# [Task list]
1. Answer these from the "Favorite Things" profile of Rhea Van Atta:
(a) What store does Rhea Van Atta own?
(b) In what year did her Lola travel from the Philippines to visit the family?
(c) What nickname did her office-building clients give her?
2. According to the "Favorite Things" profile of Rhea Van Atta, why did her clients call her the "Plant Doctor"? Answer in one to three sentences.

# [Supplied passage]
##############################

Favorite Things

Rhea Van Atta and her family of plants


Rhea Van Atta, owner of the Old Town General Store, is in her element when Michigan’s summer sun starts to shine bright and colors start cropping up across the state. Here’s what the entrepreneurial green thumb had to say about her favorite “thing.”

My favorite things are plants. Indoor plants, outdoor plants, plants from all growing zones and conditions. They symbolize life on this planet: no plants, no life.

They give me hope, happiness, food, beauty, air and an escape. They help occupy my hands while my mind wanders off to contemplate other concerns. Anyone who knows me knows how important it is for me to be surrounded by my leafy friends. Literally every window in my house is covered with them.

It all started with my Lola (grandmother in Tagalog). She traveled from the Philippines in the summer of 1979 to visit our family when we lived on West Thomas Street, off Turner Road. She took one look at our home and thought it was boring and stark and asked me to take her to a plant store. I had just learned to drive but managed to safely take her to Frank’s Nursery and we chose some plants to bring home. Of course, we could only afford the smaller plants but they did the trick — they grow!

My love for plants started that summer. I suppose it was a way to keep my beloved Lola in my midst even after she returned to the Philippines. I wouldn’t see her again until 1990. To this day, it is my tribute to her. Gardening and maintaining my houseplants have become my therapy.

Fast forward; I studied plants on my own and landed a job taking care of houseplants in office buildings. It was social and physical, plus I got to make plants pretty and keep them healthy. It was perfect. The clients called me the “Plant Doctor” because I brought home the sick ones and made it my goal to nurse them back to a healthy existence. I was pretty good at it. A few of the plants didn’t make it, but they didn’t die in vain. I learned from these failures.

Few more years later, I ended up working at a garden center and that opened my eyes to even more plant possibilities. Bonsai, orchids, perennials, annuals and exotic tropical plants — there was so much to take in. I collected, planted and even took plants out of the dumpster or compost pile just to give them a second chance at life. It was much like taking in a stray.

Over the years, my collection has grown. I propagate them and love to share them with my friends. I love that most of my plants, indoors and out, have a story. Recently, a friend of mine lost his mother. He wondered if I still had the begonia, the one he gave me when she went into a nursing home. Of course, I did, and he will get a split from it soon. 

I can walk around the yard and tell you where a particular plant came from or which of my or my friend’s pet is buried under it. The placenta from the birth of my friend’s child is underneath a beautiful serviceberry tree and my parents’ ashes are underneath the redbud. I could go on.

Plants help keep many of my memories alive through their life and vigor. To me, plants have a language. They communicate but you have to learn their language and listen.

##############################

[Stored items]
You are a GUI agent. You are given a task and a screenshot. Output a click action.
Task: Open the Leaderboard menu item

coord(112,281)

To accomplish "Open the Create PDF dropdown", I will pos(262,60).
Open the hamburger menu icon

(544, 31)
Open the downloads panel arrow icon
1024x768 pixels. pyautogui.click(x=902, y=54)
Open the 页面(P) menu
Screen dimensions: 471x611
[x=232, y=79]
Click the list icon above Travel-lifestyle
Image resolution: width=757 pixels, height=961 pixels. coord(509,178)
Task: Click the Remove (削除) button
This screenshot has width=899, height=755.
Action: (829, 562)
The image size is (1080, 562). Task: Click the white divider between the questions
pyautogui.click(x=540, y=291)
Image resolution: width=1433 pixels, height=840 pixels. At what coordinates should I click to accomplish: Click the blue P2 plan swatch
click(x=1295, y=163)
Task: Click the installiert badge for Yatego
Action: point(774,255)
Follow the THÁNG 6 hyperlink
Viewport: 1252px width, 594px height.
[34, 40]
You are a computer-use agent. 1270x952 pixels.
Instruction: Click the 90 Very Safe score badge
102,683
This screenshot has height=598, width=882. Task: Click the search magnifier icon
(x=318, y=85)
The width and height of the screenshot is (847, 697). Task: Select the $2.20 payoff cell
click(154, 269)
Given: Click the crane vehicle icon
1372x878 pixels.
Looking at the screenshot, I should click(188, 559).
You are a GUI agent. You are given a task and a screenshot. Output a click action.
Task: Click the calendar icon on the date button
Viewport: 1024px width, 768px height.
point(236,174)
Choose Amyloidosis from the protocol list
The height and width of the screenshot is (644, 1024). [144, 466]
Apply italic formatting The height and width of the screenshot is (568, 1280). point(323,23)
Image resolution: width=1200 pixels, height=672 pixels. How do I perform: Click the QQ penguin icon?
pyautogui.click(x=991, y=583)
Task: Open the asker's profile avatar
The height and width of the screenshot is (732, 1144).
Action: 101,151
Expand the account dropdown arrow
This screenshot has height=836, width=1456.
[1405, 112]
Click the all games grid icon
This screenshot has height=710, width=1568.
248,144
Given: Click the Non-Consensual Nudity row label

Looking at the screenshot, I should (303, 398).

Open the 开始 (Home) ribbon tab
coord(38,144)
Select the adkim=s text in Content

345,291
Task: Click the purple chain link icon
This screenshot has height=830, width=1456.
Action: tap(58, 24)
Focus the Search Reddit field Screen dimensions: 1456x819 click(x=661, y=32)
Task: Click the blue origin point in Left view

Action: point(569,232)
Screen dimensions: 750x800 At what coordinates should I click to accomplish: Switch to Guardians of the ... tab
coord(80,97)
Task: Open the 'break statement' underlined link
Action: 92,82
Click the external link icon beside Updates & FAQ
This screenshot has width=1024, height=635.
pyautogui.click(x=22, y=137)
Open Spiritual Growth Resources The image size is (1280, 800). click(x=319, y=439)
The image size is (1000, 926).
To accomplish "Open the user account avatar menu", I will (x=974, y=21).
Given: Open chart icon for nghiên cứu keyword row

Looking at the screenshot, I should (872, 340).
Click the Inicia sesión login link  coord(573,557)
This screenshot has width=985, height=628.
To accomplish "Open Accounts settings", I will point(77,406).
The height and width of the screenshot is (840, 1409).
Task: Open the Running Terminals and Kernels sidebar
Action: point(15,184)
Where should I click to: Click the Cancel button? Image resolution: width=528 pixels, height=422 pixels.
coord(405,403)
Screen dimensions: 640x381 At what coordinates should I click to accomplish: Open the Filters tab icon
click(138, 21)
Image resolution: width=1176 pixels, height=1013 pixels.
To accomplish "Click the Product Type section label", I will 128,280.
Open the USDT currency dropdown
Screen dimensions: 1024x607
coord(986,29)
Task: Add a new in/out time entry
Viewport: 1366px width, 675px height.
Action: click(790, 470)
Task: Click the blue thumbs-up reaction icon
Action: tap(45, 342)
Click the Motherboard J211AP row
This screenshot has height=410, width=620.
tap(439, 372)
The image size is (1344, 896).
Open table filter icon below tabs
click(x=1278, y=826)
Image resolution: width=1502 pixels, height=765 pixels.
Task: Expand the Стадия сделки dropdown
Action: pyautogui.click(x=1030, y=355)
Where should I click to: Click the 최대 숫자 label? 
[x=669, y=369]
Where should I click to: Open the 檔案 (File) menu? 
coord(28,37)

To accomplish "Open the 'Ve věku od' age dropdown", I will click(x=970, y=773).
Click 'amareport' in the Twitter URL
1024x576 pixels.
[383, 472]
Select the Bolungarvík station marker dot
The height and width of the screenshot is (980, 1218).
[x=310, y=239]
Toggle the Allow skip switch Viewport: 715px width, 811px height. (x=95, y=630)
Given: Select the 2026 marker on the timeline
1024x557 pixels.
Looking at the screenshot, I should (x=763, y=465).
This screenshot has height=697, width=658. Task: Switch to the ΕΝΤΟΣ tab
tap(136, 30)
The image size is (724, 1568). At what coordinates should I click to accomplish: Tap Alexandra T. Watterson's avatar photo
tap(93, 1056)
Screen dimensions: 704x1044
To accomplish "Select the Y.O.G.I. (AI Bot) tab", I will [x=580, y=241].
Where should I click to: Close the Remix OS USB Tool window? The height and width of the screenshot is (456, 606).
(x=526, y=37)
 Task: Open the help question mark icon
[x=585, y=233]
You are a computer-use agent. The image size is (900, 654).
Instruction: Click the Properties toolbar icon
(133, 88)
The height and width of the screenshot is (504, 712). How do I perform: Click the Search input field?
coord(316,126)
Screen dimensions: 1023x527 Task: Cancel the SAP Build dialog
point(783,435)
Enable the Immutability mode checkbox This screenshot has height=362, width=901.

##############################

# [Your written answers]
1.
(a) The Old Town General Store.
(b) 1979.
(c) The "Plant Doctor."

2. Her clients called her the "Plant Doctor" because she brought the sick plants home. She made it her goal to nurse them back to a healthy existence.